Philosophy, Medicine, Noh: Learn and Play to Live Well
This theme was the focus of a symposium at Hosei University (Nov. 24) involving researchers and performers from different fields and countries. The “core of excellence for the international and interdisciplinary study of noh” ended its first period in 2018 with collaborative work combining traditional forms of noh research with computer analysis of noh singing, computer graphics to reconstruct noh space, and the application of robot design. This symposium aimed to build on the foundations of noh research by seeking points of contact with medicine and philosophy.
After explaining the symposium’s aims, YAMANAKA Reiko presented a paper: “Sensation of dreaming, memories of place: the structure and fascination of phantom noh.” In Zeami’s structure of mugen nō, a spirit appears from the other world and recounts a tale of the past to someone who awakes as if from a dream at dawn. Theexample of the play Izutsu illustrated how memories are laid over recollections of a certain place.

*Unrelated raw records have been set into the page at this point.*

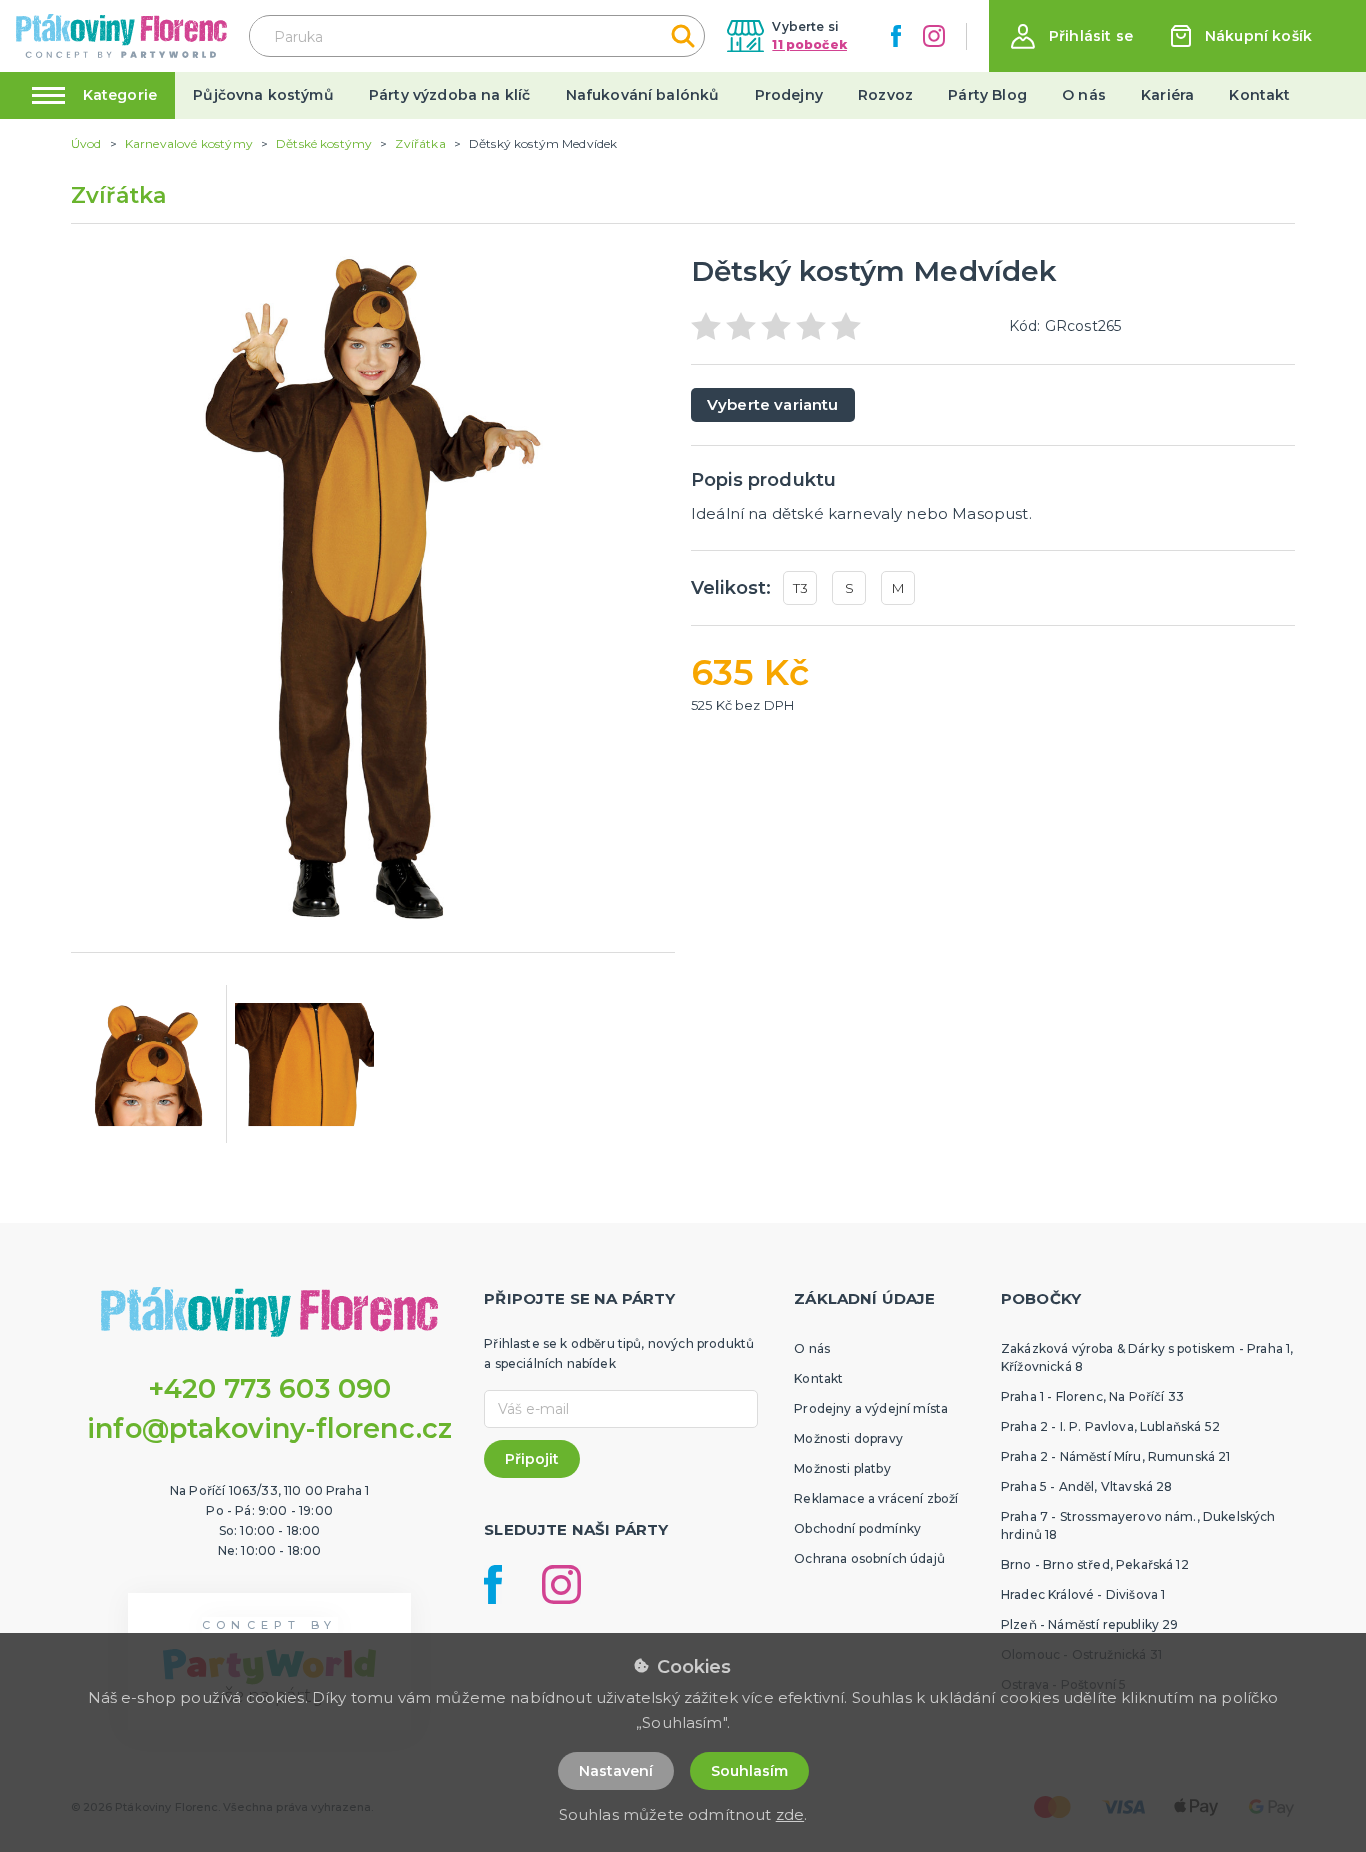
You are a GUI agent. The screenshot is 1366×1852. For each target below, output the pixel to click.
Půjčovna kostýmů (263, 95)
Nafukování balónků (643, 95)
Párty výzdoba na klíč (449, 95)
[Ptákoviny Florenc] (121, 35)
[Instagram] (934, 36)
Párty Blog (987, 95)
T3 (800, 588)
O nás (1084, 95)
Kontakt (1259, 95)
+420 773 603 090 (270, 1388)
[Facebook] (896, 36)
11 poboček (809, 44)
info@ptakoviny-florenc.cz (269, 1428)
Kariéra (1167, 95)
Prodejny (789, 95)
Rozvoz (885, 95)
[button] (1072, 36)
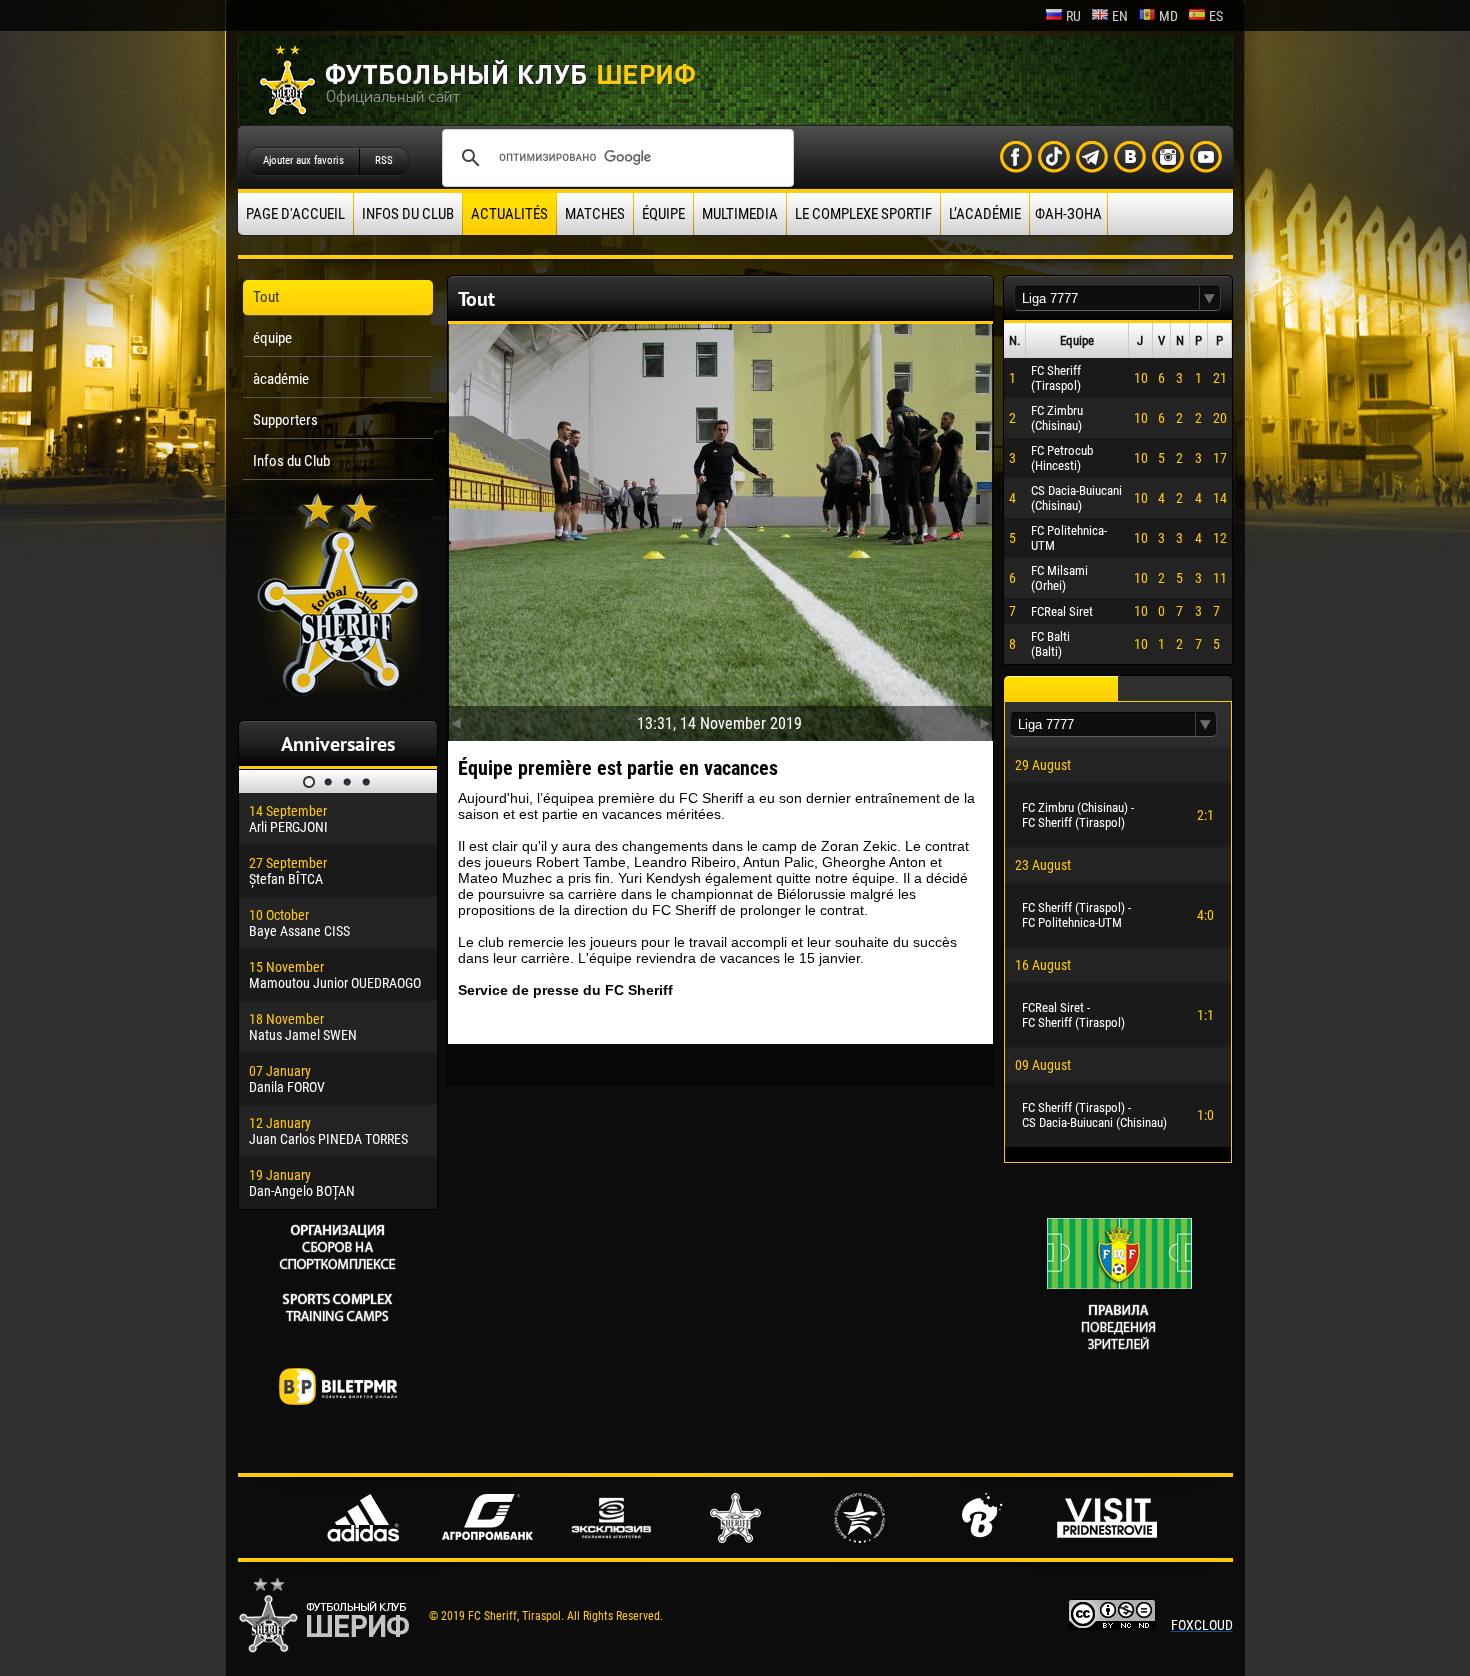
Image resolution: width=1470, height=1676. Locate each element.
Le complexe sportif (863, 214)
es (1216, 16)
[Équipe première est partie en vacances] (720, 528)
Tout (266, 297)
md (1168, 16)
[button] (1210, 298)
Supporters (285, 420)
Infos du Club (408, 214)
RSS (384, 160)
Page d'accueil (295, 214)
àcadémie (281, 379)
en (1120, 16)
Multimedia (740, 214)
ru (1073, 16)
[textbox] (1107, 298)
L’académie (985, 214)
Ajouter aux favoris (303, 160)
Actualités (509, 214)
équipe (663, 214)
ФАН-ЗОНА (1068, 214)
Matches (595, 214)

INABA Toshirō, Assistant Professor of Cardiovascular Medicine at the University of Tokyo Hospital, gave a lecture on “Common ground between Noh and medicine: the interval between consciousness and unconsciousness.” He began by tracing the development of the human body from a single cell. The complexity of the brain means that matters that cannot be handled by the conscious mind are left to the unconscious, like the pineal gland which controls sleep cycles. Sleep acts as a bridge over the interval between consciousness and unconsciousness. Noh makes subtle use of the gap between the two, in contrast to kabuki, which stresses consciousness. This gap is found in art, performing arts, dreams, and meditation. Art, performing arts, and medical care share common ground in the way that performing arts depict the memories left by the dead: dreams are a dialogue with dead as well as a requiem for the dead. This is the quintessence of noh, he concluded.
YAMAUCHI Shirō, Professor of the Faculty of Letters, Keio University, gave a lecture entitled “Spirit and Wind and Holy Ghost” about the wind in Miyazawa Kenji’s Matasaburō of the Wind, which begins with a description of sound of the wind. He discussed the relationship between the wind and the soul, and between the wind and human breath, and between things relating to the wind and those linked with life. Whereas the ancient Greeks considered earth, water, fire, and wind as the four basic elements, Zeami also included the “flower.” The world of phantom noh and scholastic philosophy are thus linked by the common properties of the flower and existence.
Yamanaka led a lively discussion by the panelists. Further wide-ranging discussion came from the audience, beginning with YOKOYAMA Tarō (Associate Professor, Atomi Women’s University), who commented on the experience of gaps in dreaming and watching noh, both involving a sensation of no longer clearly knowing who one is.